Implementation:Heibaiying BigData Notes Spark Read External Data
| Knowledge Sources | |
|---|---|
| Domains | Data_Analysis, Big_Data |
| Last Updated | 2026-02-10 10:00 GMT |
Overview
Concrete tool for loading data from external sources into Spark DataFrames provided by Apache Spark.
Description
The DataFrameReader API, accessed through spark.read, provides both a generic format/load interface and format-specific convenience methods for reading structured data. The BigData-Notes repository documents reading from JSON, CSV, Parquet, ORC, text files, and JDBC databases, with detailed option explanations for each format.
The API supports:
- Generic reading:
spark.read.format("json").option(k, v).load(path) - Convenience methods:
spark.read.json(path),spark.read.csv(path),spark.read.parquet(path) - Schema specification: explicitly providing a StructType or relying on automatic inference
- Multi-path reading: passing multiple paths to load data from several files at once
Usage
Use the DataFrameReader whenever you need to bring external data into Spark for analysis.
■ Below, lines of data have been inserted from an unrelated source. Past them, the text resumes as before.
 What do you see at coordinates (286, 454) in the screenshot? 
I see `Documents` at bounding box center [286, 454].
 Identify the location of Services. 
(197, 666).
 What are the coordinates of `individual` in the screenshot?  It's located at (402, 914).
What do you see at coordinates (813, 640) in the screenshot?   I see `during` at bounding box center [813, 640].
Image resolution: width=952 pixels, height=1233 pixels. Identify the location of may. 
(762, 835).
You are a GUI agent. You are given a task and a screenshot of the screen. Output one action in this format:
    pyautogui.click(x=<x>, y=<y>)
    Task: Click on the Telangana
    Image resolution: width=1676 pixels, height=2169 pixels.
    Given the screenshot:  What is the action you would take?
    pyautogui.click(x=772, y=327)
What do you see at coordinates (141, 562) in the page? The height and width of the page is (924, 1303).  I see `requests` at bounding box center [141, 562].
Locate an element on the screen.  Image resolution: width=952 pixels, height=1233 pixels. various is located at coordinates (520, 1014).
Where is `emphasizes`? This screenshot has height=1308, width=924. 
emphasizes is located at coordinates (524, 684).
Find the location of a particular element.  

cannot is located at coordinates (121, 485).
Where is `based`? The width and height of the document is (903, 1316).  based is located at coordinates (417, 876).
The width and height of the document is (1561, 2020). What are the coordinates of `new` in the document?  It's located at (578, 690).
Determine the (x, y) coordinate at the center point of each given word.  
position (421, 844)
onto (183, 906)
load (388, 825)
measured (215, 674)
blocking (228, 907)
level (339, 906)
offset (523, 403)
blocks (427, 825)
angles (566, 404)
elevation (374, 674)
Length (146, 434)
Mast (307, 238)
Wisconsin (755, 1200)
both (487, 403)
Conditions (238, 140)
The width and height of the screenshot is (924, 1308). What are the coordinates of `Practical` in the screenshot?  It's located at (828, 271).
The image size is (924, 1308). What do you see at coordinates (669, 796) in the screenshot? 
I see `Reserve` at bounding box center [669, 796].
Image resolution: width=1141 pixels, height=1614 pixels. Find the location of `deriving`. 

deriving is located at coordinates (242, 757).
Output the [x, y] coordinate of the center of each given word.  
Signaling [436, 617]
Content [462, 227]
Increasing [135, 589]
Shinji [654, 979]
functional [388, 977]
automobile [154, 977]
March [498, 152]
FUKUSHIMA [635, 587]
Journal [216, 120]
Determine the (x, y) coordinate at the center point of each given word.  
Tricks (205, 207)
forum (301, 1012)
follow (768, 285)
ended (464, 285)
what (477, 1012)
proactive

Choose the format that matches your source data. Use option() to control format-specific behaviors such as header parsing, schema inference, delimiters, and JDBC connection parameters.
Code Reference
Source Location
- Repository file:
notes/SparkSQL外部数据源.md(lines 1-502) - External class:
org.apache.spark.sql.DataFrameReader - External documentation: DataFrameReader Scaladoc
Signature
// Generic format/load pattern
spark.read
.format(source: String)
.schema(schema: StructType) // optional
.option(key: String, value: String) // repeatable
.load(path: String): DataFrame
// Convenience methods
spark.read.json(paths: String*): DataFrame
spark.read.csv(paths: String*): DataFrame
spark.read.parquet(paths: String*): DataFrame
spark.read.orc(paths: String*): DataFrame
spark.read.text(paths: String*): DataFrame
Import
import org.apache.spark.sql.SparkSession
import org.apache.spark.sql.types._
I/O Contract
Inputs
| Name | Type | Required | Description |
|---|---|---|---|
| format | String | Yes (generic) | Data source format identifier: "json", "csv", "parquet", "orc", "jdbc", "text" |
| path | String | Yes (file-based) | File system path to the data (local, HDFS, S3) |
| header | String ("true"/"false") | No (CSV) | Whether the first row is a header containing column names |
| inferSchema | String ("true"/"false") | No (CSV/JSON) | Whether Spark should infer column data types from the data |
| sep | String | No (CSV) | Field delimiter character (default: comma) |
| url | String | Yes (JDBC) | JDBC connection URL (e.g., "jdbc:mysql://host:3306/db") |
| dbtable | String | Yes (JDBC) | Database table name or subquery to read |
| driver | String | Yes (JDBC) | Fully qualified JDBC driver class name |
| user | String | No (JDBC) | Database username for authentication |
| password | String | No (JDBC) | Database password for authentication |
Outputs
| Name | Type | Description |
|---|---|---|
| DataFrame | org.apache.spark.sql.DataFrame | A distributed collection of rows organized into named columns, representing the loaded data |
Usage Examples
import org.apache.spark.sql.SparkSession
val spark = SparkSession.builder()
.appName("Data-Loading-Examples")
.master("local[*]")
.getOrCreate()
// --- Read JSON ---
val jsonDF = spark.read.json("/data/employees.json")
jsonDF.printSchema()
jsonDF.show()
// --- Read CSV with header and schema inference ---
val csvDF = spark.read
.format("csv")
.option("header", "true")
.option("inferSchema", "true")
.option("sep", ",")
.load("/data/sales.csv")
// --- Read Parquet (Spark's default format) ---
val parquetDF = spark.read.parquet("/data/events.parquet")
// --- Read ORC ---
val orcDF = spark.read.orc("/data/logs.orc")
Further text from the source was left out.